_Goal_. Write out the passage below about the NBC television program word for word, from "Competing shows on" up to and including "with his lines.".

Competing shows on other networks included The Big Idea on DuMont, Perspective on ABC, and I Love Lucy on CBS. Pearson again was the sponsor. Fidler blamed the show's demise on its being broadcast at the same time as I Love Lucy, the top-rated TV program at that time. He wrote that he had often asked executives at NBC about moving the show to another night, but they kept it in the same time slot.

William Corrigan was the program's producer and director, with Marilyn Evans as associate director. Boris Sagal was the story editor, and Fred Albeck was the musical director.

Reception 
Columnist Jack Gould of The New York Times wrote that the premiere episode on NBC "was alleged to be a comic treatise on a baseball umpire". He compared one scene to "the Three Stooges of vaudeville" and noted that star William Bendix frequently was seen looking for a prompter to help with his lines.

_Supplied information_.
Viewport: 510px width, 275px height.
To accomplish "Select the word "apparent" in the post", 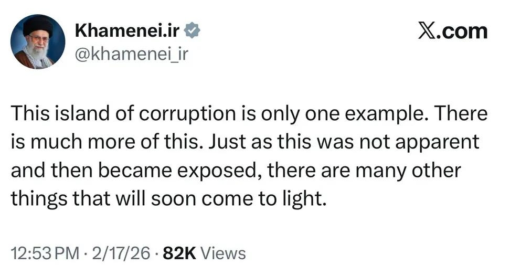I will [439, 143].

_Exercise response_.
Competing shows on other networks included The Big Idea on DuMont, Perspective on ABC, and I Love Lucy on CBS. Pearson again was the sponsor. Fidler blamed the show's demise on its being broadcast at the same time as I Love Lucy, the top-rated TV program at that time. He wrote that he had often asked executives at NBC about moving the show to another night, but they kept it in the same time slot.

William Corrigan was the program's producer and director, with Marilyn Evans as associate director. Boris Sagal was the story editor, and Fred Albeck was the musical director.

Reception 
Columnist Jack Gould of The New York Times wrote that the premiere episode on NBC "was alleged to be a comic treatise on a baseball umpire". He compared one scene to "the Three Stooges of vaudeville" and noted that star William Bendix frequently was seen looking for a prompter to help with his lines.